Arab-American leader said to be eyeing City Council run
By Paula Katinas
Brooklyn Daily Eagle
An intriguing new name has been mentioned as a possible candidate for the City Council seat representing Bay Ridge and Dyker Heights. The Rev. Khader El-Yateem, a Palestinian who is the pastor of the Salam Arabic Lutheran Church, is rumored to be considering running for the seat currently held by term-limited Democrat Vincent Gentile.
Gentile, who has represented the 43rd Council District since 2003, is prevented from running for another term by the city’s term limits law and must leave office at the end of this year. Along with Bay Ridge and Dyker Heights, Gentile’s council seat also includes parts of Bensonhurst.

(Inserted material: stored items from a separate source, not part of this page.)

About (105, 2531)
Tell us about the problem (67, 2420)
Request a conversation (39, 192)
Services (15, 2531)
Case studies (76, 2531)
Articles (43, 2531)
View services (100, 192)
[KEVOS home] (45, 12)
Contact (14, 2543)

King County Politics was the first to report that Pastor El-Yateem was a potential candidate for the council.
Pastor El-Yateem is a well-known name in Arab-American and civic circles in Bay Ridge. He is a member of Community Board 10 and is one of the founders of the Bay Ridge Unity Task Force, a group of religious and civic leaders who work to bring people of various nationalities together to fight prejudice.
He joins a growing list of possible candidates for the council seat.
Assemblymember Peter Abbate (D-Bensonhurst, Dyker Heights, Sunset Park) who has been in office since 1986, recently confirmed to the New York Observer that he is taking a look at the council seat. Linda Sarsour, executive director of the Arab-American Association of New York, is also rumored to be considering running for the seat. Another Democrat on the list is Justin Brannan, Gentile’s former communication director, who recently quit his job as a special assistant to Schools Chancellor Carmen Fariña so he could explore a run.
The Republicans whose names have been mentioned are Bob Capano, who served as director of community boards for former borough president Marty Markowitz; John Quaglione, deputy chief of staff to state Sen. Marty Golden; and Liam McCabe, an aide to U.S. Rep. Dan Donovan.
Quaglione and Capano have both made headlines in recent weeks for taking stands on controversial issues.
Quaglione testified at a hearing held by the MTA on proposed bus and subway fare hikes.
“Quite simply put, New Yorkers deserve a break this year and should not be subject to yet another fare and toll increase to use our subways, buses, bridges and tunnels. It seems to me that almost every time you turn around, fares hikes are on the horizon, but service improvements are much slower to go into effect,” Quaglione testified.
Capano, who is a manager of a Gristedes Supermarket in Manhattan, has been speaking out for months against a new city law mandating that supermarkets charge customers five cents each for plastic shopping bags.
Capano called on the state Legislature to impose a law to stop the city. “Unless Albany acts, New York City residents will have to pay more at retail stores and wait on longer lines because of another failed progressive policy of City Hall,” he said.
Pastor El-Yateem stands a great chance of garnering widespread support within Bay Ridge’s large and vibrant Arab-American community, according to political observers.
Khader El-Yateem was born in the West Bank in 1968. He studied at the Bethlehem Bible College. He went on to study at the Evangelical Theological Seminary in Cairo. He worked for a year at the Bethlehem Bible College and was the youth minister at the Reformation Lutheran Church in the Middle East.
Within a few years, he was invited by the Evangelical Lutheran Church in America to come to the U.S. and work with the Arab and Middle Eastern communities. He studied at the Lutheran Theological Seminary at Philadelphia and later founded the Salam Arabic Lutheran Church in Bay Ridge.